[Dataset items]

§ §

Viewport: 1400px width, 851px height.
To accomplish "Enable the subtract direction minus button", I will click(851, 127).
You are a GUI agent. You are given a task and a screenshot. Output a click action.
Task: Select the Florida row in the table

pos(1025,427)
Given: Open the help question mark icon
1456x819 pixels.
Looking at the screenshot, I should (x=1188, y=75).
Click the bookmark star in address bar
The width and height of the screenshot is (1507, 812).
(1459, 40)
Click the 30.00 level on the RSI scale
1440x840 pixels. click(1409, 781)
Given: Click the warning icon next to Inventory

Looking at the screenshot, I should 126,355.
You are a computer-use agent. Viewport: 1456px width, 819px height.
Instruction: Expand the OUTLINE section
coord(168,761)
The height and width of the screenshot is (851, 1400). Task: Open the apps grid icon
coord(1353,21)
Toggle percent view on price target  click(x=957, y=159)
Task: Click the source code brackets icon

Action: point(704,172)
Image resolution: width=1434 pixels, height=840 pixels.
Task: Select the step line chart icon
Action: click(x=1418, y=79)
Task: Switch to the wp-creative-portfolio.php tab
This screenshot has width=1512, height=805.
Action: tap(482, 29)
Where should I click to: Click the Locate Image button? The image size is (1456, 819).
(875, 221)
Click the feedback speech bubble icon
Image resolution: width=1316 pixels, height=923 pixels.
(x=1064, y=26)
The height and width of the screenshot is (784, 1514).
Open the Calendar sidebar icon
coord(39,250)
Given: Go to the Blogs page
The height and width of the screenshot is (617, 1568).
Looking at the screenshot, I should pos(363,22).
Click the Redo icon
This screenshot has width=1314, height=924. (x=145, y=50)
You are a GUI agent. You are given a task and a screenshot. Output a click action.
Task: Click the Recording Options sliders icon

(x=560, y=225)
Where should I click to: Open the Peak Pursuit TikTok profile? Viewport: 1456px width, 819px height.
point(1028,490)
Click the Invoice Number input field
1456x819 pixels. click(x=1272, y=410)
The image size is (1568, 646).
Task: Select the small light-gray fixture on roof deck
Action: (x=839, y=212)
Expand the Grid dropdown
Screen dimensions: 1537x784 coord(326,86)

§ §

* [Your assignment]: Word for word, write out all of the entries.

* [Answer for this exercise]:
Viewport: 1400px width, 851px height.
To accomplish "Enable the subtract direction minus button", I will click(851, 127).
You are a GUI agent. You are given a task and a screenshot. Output a click action.
Task: Select the Florida row in the table

pos(1025,427)
Given: Open the help question mark icon
1456x819 pixels.
Looking at the screenshot, I should (x=1188, y=75).
Click the bookmark star in address bar
The width and height of the screenshot is (1507, 812).
(1459, 40)
Click the 30.00 level on the RSI scale
1440x840 pixels. click(1409, 781)
Given: Click the warning icon next to Inventory

Looking at the screenshot, I should 126,355.
You are a computer-use agent. Viewport: 1456px width, 819px height.
Instruction: Expand the OUTLINE section
coord(168,761)
The height and width of the screenshot is (851, 1400). Task: Open the apps grid icon
coord(1353,21)
Toggle percent view on price target  click(x=957, y=159)
Task: Click the source code brackets icon

Action: point(704,172)
Image resolution: width=1434 pixels, height=840 pixels.
Task: Select the step line chart icon
Action: click(x=1418, y=79)
Task: Switch to the wp-creative-portfolio.php tab
This screenshot has width=1512, height=805.
Action: tap(482, 29)
Where should I click to: Click the Locate Image button? The image size is (1456, 819).
(875, 221)
Click the feedback speech bubble icon
Image resolution: width=1316 pixels, height=923 pixels.
(x=1064, y=26)
The height and width of the screenshot is (784, 1514).
Open the Calendar sidebar icon
coord(39,250)
Given: Go to the Blogs page
The height and width of the screenshot is (617, 1568).
Looking at the screenshot, I should pos(363,22).
Click the Redo icon
This screenshot has width=1314, height=924. (x=145, y=50)
You are a GUI agent. You are given a task and a screenshot. Output a click action.
Task: Click the Recording Options sliders icon

(x=560, y=225)
Where should I click to: Open the Peak Pursuit TikTok profile? Viewport: 1456px width, 819px height.
point(1028,490)
Click the Invoice Number input field
1456x819 pixels. click(x=1272, y=410)
The image size is (1568, 646).
Task: Select the small light-gray fixture on roof deck
Action: (x=839, y=212)
Expand the Grid dropdown
Screen dimensions: 1537x784 coord(326,86)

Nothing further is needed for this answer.